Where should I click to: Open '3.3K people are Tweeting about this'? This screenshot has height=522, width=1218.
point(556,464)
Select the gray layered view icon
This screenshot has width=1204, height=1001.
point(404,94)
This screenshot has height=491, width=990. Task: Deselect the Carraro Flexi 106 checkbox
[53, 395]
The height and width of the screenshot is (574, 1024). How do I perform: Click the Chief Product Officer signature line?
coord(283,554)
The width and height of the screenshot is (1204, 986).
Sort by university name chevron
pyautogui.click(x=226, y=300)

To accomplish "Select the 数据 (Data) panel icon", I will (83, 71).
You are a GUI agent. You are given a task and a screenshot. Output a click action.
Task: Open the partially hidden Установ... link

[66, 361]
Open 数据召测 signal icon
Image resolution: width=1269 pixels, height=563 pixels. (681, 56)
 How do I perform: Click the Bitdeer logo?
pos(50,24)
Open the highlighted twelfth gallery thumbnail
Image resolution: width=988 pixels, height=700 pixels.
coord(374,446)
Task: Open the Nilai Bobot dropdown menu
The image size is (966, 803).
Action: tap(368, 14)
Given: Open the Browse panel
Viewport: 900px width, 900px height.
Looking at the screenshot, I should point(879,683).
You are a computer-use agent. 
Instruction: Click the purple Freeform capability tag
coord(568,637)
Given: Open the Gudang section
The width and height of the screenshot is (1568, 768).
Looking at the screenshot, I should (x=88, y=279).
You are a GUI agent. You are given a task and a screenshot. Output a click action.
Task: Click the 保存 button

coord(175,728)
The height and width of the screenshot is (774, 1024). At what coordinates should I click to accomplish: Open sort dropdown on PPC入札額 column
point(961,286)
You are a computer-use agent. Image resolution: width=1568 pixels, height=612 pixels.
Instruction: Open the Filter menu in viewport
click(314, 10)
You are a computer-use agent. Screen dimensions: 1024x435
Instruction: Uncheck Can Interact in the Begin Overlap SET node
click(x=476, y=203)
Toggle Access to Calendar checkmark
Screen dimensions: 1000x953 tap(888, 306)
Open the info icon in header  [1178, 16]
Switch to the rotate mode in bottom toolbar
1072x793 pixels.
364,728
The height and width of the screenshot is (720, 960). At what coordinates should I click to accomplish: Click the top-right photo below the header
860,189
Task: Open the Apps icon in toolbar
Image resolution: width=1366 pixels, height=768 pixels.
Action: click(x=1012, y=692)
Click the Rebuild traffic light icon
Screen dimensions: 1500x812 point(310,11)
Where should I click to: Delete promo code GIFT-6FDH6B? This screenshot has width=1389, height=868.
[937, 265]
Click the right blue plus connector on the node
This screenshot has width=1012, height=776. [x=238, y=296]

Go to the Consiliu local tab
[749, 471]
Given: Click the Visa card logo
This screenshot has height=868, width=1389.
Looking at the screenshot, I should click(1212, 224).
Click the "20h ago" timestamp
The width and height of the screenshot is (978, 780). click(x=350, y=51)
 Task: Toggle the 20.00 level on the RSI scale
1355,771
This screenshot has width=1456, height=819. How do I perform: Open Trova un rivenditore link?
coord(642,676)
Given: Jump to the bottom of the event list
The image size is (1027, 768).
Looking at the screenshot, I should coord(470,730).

—————

Goal —
Copy all of the lines above word for word.

Correct output —
Where should I click to: Open '3.3K people are Tweeting about this'? This screenshot has height=522, width=1218.
point(556,464)
Select the gray layered view icon
This screenshot has width=1204, height=1001.
point(404,94)
This screenshot has height=491, width=990. Task: Deselect the Carraro Flexi 106 checkbox
[53, 395]
The height and width of the screenshot is (574, 1024). How do I perform: Click the Chief Product Officer signature line?
coord(283,554)
The width and height of the screenshot is (1204, 986).
Sort by university name chevron
pyautogui.click(x=226, y=300)

To accomplish "Select the 数据 (Data) panel icon", I will (83, 71).
You are a GUI agent. You are given a task and a screenshot. Output a click action.
Task: Open the partially hidden Установ... link

[66, 361]
Open 数据召测 signal icon
Image resolution: width=1269 pixels, height=563 pixels. (681, 56)
 How do I perform: Click the Bitdeer logo?
pos(50,24)
Open the highlighted twelfth gallery thumbnail
Image resolution: width=988 pixels, height=700 pixels.
coord(374,446)
Task: Open the Nilai Bobot dropdown menu
The image size is (966, 803).
Action: tap(368, 14)
Given: Open the Browse panel
Viewport: 900px width, 900px height.
Looking at the screenshot, I should point(879,683).
You are a computer-use agent. 
Instruction: Click the purple Freeform capability tag
coord(568,637)
Given: Open the Gudang section
The width and height of the screenshot is (1568, 768).
Looking at the screenshot, I should (x=88, y=279).
You are a GUI agent. You are given a task and a screenshot. Output a click action.
Task: Click the 保存 button

coord(175,728)
The height and width of the screenshot is (774, 1024). At what coordinates should I click to accomplish: Open sort dropdown on PPC入札額 column
point(961,286)
You are a computer-use agent. Image resolution: width=1568 pixels, height=612 pixels.
Instruction: Open the Filter menu in viewport
click(314, 10)
You are a computer-use agent. Screen dimensions: 1024x435
Instruction: Uncheck Can Interact in the Begin Overlap SET node
click(x=476, y=203)
Toggle Access to Calendar checkmark
Screen dimensions: 1000x953 tap(888, 306)
Open the info icon in header  [1178, 16]
Switch to the rotate mode in bottom toolbar
1072x793 pixels.
364,728
The height and width of the screenshot is (720, 960). At what coordinates should I click to accomplish: Click the top-right photo below the header
860,189
Task: Open the Apps icon in toolbar
Image resolution: width=1366 pixels, height=768 pixels.
Action: click(x=1012, y=692)
Click the Rebuild traffic light icon
Screen dimensions: 1500x812 point(310,11)
Where should I click to: Delete promo code GIFT-6FDH6B? This screenshot has width=1389, height=868.
[937, 265]
Click the right blue plus connector on the node
This screenshot has width=1012, height=776. [x=238, y=296]

Go to the Consiliu local tab
[749, 471]
Given: Click the Visa card logo
This screenshot has height=868, width=1389.
Looking at the screenshot, I should click(1212, 224).
Click the "20h ago" timestamp
The width and height of the screenshot is (978, 780). click(x=350, y=51)
 Task: Toggle the 20.00 level on the RSI scale
1355,771
This screenshot has width=1456, height=819. How do I perform: Open Trova un rivenditore link?
coord(642,676)
Given: Jump to the bottom of the event list
The image size is (1027, 768).
Looking at the screenshot, I should coord(470,730).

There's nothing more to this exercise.